1.說明書中所述核酸擴增引物設計核心結構，其中F₀引物是變值，F₀可以是從0值（即沒有F₀）到一定長度的任意引物片段，每個F₀取值都是獨立的，他們可取同值也可取不同值。

2.由權利1要求保護核酸擴增引物設計核心結構的中的所有變化結構，包括但不限于說明書中舉例，包括PCR引物結構應用于核酸等溫擴增，包括在PCR結構的基礎上加入任何引物結構（已申報專利的除外），F₀取值同上。

3.核心結構的變通形式，引物設計核心結構已是擴增反應的充分條件，因此無論在引物設計核心結構基礎上加入幾個引物（包括加入任何引物結構）均在此專利包括范圍，由于F₀取任意值（從0值到一定長度的任意引物片段），引物設計可以從兩個區到更多的區，所以我們的引物設計結構可以演化成兩個區到更多的區可以進行等溫擴增的任何引物設計結構，也就是核酸擴增引物設計在兩個區到更多的區只要能進行等溫擴增的引物設計結構都在我們專利保護范圍（已申報專利的除外）。

4.不限于保護說明書中提及的所有引物設計結構，包括在這些結構上加入任何引物結構（已申報專利的除外）。

5.核心的引物設計結構，也就是：只要引物設計存在我們的引物設計核心結構，就在我們的專利保護范圍（已申報專利的除外），其中F₀引物是變值（可以從0值（即沒有F₀）到一定長度的任意引物片段），每個F₀取值都是獨立的，他們可取同值也可取不同值。

6.結構中F₀引物是變值，但不能引起引物二聚體的可以從0值（即沒有F₀）到一定長度的任意引物片段，F₀當然也可以設計成目標反應區域DNA分子片段上的部分鏈。

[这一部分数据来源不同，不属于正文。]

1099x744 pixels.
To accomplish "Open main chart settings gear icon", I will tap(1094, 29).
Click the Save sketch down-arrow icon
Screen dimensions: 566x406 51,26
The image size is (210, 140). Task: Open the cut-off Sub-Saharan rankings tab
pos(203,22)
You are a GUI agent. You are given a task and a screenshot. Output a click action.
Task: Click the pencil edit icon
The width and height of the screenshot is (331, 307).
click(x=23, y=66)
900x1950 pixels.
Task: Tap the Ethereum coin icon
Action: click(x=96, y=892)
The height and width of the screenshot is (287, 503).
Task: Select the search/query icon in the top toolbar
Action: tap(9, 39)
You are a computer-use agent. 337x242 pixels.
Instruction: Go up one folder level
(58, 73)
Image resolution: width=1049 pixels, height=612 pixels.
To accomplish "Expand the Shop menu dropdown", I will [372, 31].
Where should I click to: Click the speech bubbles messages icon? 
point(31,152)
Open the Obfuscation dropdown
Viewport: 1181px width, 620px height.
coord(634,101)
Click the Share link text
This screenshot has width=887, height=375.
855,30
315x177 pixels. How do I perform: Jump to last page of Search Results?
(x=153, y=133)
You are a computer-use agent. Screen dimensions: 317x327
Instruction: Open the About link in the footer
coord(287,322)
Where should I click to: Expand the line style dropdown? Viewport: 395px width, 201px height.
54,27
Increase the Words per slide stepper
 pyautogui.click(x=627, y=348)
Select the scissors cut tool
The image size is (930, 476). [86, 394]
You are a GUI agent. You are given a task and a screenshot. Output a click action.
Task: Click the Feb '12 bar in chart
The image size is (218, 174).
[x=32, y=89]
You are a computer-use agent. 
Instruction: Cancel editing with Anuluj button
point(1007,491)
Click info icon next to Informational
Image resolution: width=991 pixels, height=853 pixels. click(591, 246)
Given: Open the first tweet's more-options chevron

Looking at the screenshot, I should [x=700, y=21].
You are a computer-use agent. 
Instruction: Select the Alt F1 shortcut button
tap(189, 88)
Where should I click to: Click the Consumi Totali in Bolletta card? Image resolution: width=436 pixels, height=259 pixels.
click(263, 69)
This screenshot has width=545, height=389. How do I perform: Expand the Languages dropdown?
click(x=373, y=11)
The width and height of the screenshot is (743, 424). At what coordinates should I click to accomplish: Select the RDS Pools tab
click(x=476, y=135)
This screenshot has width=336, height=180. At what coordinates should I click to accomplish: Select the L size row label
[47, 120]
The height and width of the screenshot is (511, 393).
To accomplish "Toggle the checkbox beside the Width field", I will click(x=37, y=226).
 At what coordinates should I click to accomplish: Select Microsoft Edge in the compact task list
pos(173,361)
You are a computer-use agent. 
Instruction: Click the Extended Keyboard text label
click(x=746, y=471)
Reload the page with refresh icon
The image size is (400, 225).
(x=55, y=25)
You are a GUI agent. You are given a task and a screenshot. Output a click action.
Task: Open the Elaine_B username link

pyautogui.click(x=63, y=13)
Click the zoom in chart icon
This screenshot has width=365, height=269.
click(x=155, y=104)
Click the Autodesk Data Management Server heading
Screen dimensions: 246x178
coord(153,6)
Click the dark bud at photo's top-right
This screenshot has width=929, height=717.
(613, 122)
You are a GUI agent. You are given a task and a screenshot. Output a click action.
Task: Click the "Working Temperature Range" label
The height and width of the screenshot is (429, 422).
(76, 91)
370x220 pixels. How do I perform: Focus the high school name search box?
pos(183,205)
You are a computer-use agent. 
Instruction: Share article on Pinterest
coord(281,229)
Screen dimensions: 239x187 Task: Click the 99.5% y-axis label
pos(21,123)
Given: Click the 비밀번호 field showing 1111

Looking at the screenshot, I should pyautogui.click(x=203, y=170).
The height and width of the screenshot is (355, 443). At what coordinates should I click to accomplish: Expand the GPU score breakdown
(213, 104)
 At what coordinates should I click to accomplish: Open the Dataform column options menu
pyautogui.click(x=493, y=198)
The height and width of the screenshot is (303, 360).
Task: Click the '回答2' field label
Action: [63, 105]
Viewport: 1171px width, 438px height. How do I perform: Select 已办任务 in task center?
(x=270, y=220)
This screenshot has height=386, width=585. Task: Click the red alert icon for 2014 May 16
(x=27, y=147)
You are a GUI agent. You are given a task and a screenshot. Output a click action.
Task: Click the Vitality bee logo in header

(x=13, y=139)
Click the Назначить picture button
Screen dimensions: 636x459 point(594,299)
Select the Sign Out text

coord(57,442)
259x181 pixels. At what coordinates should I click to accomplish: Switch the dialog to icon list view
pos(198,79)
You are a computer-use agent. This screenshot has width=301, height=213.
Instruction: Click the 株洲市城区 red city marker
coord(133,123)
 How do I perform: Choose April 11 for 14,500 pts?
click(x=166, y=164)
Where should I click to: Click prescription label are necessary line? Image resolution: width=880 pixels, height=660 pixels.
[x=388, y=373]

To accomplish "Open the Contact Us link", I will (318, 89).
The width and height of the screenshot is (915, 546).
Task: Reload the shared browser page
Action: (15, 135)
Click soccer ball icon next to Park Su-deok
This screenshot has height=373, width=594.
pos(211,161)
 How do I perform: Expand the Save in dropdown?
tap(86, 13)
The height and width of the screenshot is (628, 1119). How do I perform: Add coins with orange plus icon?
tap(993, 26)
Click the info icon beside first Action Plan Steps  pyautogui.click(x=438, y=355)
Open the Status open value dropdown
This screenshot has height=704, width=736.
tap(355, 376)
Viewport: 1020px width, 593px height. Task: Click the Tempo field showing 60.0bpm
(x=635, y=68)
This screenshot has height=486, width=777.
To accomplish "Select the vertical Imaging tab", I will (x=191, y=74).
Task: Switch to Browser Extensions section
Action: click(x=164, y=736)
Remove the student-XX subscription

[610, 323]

7.為盡快形成后續持續反應的雙鏈以免形成二聚體前尚未形成雙鏈，引物設計最好不要相隔過多的堿基，這樣反應慢很難形成后續反應為基礎的有效雙鏈，因此最好調近對向引物之間的間距（最小間距可以是相臨，但絕不能交叉）。

8.引物設計結構不僅可以應用于（DNA、RNA）定性、定量檢測，還可以應用于一管式檢測基因突變等，僅在舉例中說明一例（基因突變檢測具體在后續專利中說明）。

9.無論我們個別結構反應機理表述是否正確，但只要它能持續反應，我們的引物設計結構就是可行的。

10.核酸擴增反應中的引物設計結構，也可以表述成核酸合成的結構原理，有關于其中具體引物設計應把握的一些原則，不在本專利的考慮范圍，只在說明書中以結核檢測舉其中幾例。

11.本專利中未規定用何種酶，無論用何種酶，也沒有規定反應溫度，無論何種溫度（等溫或變溫），也就是我們保護的引物設計結構不僅應用于核酸等溫擴增是我們的保護范圍，我們的引物設計結構應用與其它擴增方式（PCR等任何擴增方式）也在我們的保護范圍（在對應領域已申報專利的除外）。